» **Exercise input**
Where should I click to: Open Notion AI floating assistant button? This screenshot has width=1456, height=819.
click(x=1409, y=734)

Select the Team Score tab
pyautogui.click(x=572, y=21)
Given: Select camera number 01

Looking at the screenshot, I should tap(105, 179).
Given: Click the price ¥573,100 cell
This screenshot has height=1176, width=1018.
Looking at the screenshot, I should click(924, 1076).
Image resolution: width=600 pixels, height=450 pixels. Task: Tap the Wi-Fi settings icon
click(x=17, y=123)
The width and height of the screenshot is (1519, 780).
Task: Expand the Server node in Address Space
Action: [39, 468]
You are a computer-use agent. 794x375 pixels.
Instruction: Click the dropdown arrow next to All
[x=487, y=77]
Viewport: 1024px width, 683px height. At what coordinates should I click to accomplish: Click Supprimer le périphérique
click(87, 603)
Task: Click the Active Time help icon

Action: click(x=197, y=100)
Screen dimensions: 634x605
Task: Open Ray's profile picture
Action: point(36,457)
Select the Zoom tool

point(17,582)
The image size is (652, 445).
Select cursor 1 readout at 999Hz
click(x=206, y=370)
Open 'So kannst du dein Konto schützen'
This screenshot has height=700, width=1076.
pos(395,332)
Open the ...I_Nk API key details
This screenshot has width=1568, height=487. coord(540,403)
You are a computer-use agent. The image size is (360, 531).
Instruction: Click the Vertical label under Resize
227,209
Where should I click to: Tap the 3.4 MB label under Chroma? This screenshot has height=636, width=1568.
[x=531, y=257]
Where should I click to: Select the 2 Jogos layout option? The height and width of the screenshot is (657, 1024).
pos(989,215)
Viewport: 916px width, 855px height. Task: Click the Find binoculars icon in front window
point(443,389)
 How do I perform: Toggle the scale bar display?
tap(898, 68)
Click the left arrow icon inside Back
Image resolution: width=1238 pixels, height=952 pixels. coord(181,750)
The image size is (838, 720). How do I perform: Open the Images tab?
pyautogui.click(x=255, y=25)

» **Exercise**
Every line from the one that contains "Instruction: Click the Vertical" down to and including the last line of the records above must be set down exactly, with nothing else.

» **Response below**
Instruction: Click the Vertical label under Resize
227,209
Where should I click to: Tap the 3.4 MB label under Chroma? This screenshot has height=636, width=1568.
[x=531, y=257]
Where should I click to: Select the 2 Jogos layout option? The height and width of the screenshot is (657, 1024).
pos(989,215)
Viewport: 916px width, 855px height. Task: Click the Find binoculars icon in front window
point(443,389)
 How do I perform: Toggle the scale bar display?
tap(898, 68)
Click the left arrow icon inside Back
Image resolution: width=1238 pixels, height=952 pixels. coord(181,750)
The image size is (838, 720). How do I perform: Open the Images tab?
pyautogui.click(x=255, y=25)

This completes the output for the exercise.